There is a conflict currently within the healthcare industry - insurance companies make money by providing less, and providers make money by providing more. Often the patient finds themselves stuck in the middle, fighting for what they, or their doctors, think is the right treatment for them. Recently my son returned to California from being at boarding school in Colorado. He has some emotional issues and is on anti-anxiety medicine. The medicine was paid for by our Kaiser insurance. But upon his return to CA, the medication was refused by the insurance company. The pharmacy intern "explained" to me that each state did things differently.

The explanation was meaningless to mean. Fortunately, a helpful customer service person explained the differences in coverage from CA to CO.  Why there would be a difference is beyond me. At least at the end of the conversation, I understood s a way forward rather than a dead-end "no."

The only thing I can think of to resolve these types of problems is more effective communication within the healthcare industry as a whole, but also between providers, insurance companies, and the patient. A willingness to say, "Yes, we can help," rather than "No, you have no other options" would help enormously. Even though the system may not be right, we can use the power of communication to try and help the patient to feel heard and to come up with solutions. Here are some ideas:

1. Listen - "Most people do not listen with the intent to understand - they listen with the intent to reply." - Stephen R. Covey. Active listening does not mean you are merely hearing the other person while preparing and waiting for your turn to speak. You can show you are listening, by paraphrasing back, making eye contact, and knowing when it's best not to speak at all.

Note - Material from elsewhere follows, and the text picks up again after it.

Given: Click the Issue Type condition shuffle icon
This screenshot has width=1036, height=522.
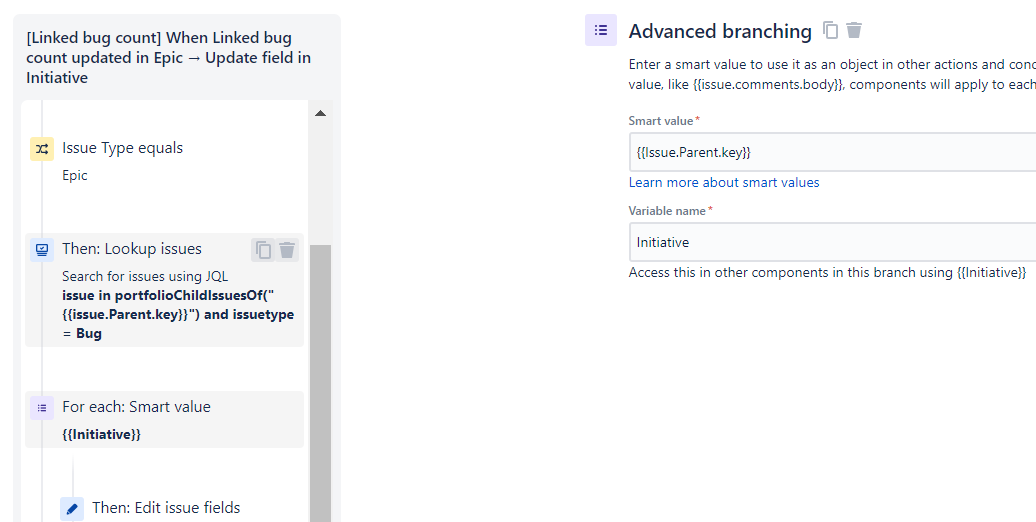Looking at the screenshot, I should (42, 149).
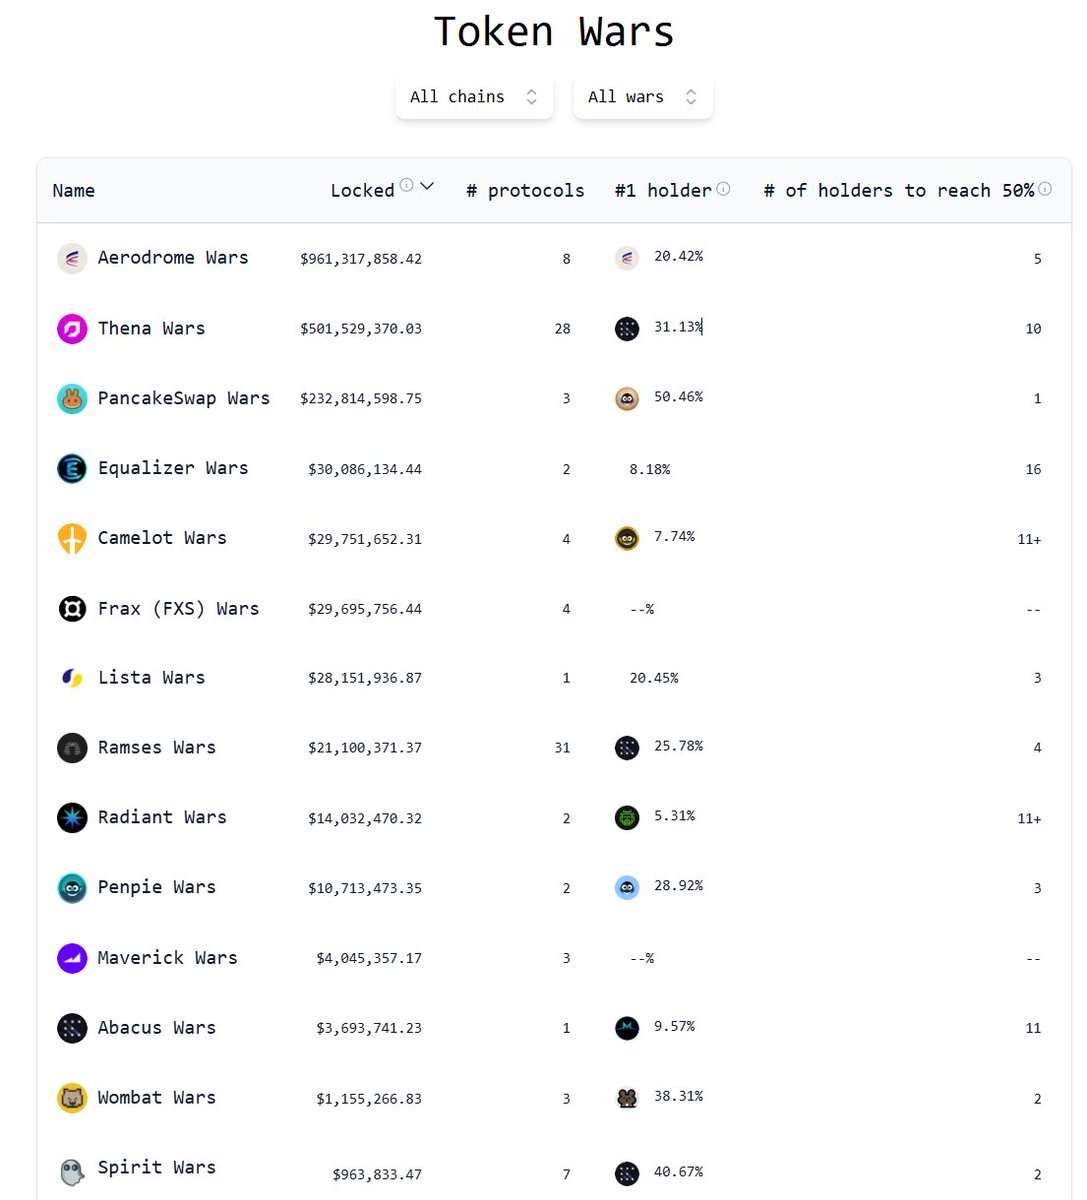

2. Be Compassionate - Let the patient know you're seeking to understand by asking questions, rather than making assumptions about the patient or the system. Learn how to express empathy for one another - put yourself in their shoes. As someone with a son who is reliant on a specific medication, this issue is important to us. A little compassion can go a long way during a stressful situation.

3. Be Present - Be with the patient during their time of need. Working long hours, tending to multiple patients, maybe even skipping a lunch break to make enough time to see everyone is common.  Practicing medicine these days can be taxing. But it's still important to remain present and "be" with a patient - not just physically, but mentally too. 

4. Ask Questions - In dealing with our issue, the intern didn't ask any questions.  Her lack of engagement made me feel as though she wasn't interested in hearing what we had to say. CO paid, and CA didn't.  That was all she thought she needed to know. Being curious is good for the patient and your soul. A lot of problems are simpler to fix when we ask questions rather than thinking we have all the answers. 

5. Look for Solutions - Eventually, I found out that our insurance in CA will not cover the 24-hour release formula of the medicine in question.  Insurance in CO will cover this same medicine. We weren't told there were other options and wound up paying a steep price for what we thought was the only solution. If the pharmacy intern had presented us with suggestions, we could have checked with his doctor or the insurance company for a cheaper solution. We could have gotten enough for one week, instead of a full set while we waited on the updated insurance covered prescription from my son's doctor.

6. FINALLY - Be Authentic - In conflict, I've noticed that people believe if they put on a smile, it will help the situation. I feel the opposite. Putting on a fake smile and "positive" attitude isn't doing anyone justice as most people can tell that it's disingenuous. Honesty, even if it's showing that you're concerned or unsure, is more authentic than a smile. Healthcare providers don't need to know ALL the answers, but they should be willing to work with the patient to figure them out.


Effective communication is imperative to improving the patient experience. Learning how to listen, being compassionate, and offering a helping hand when seeking solutions rather than turning a cold shoulder and saying "NO" can go a long way.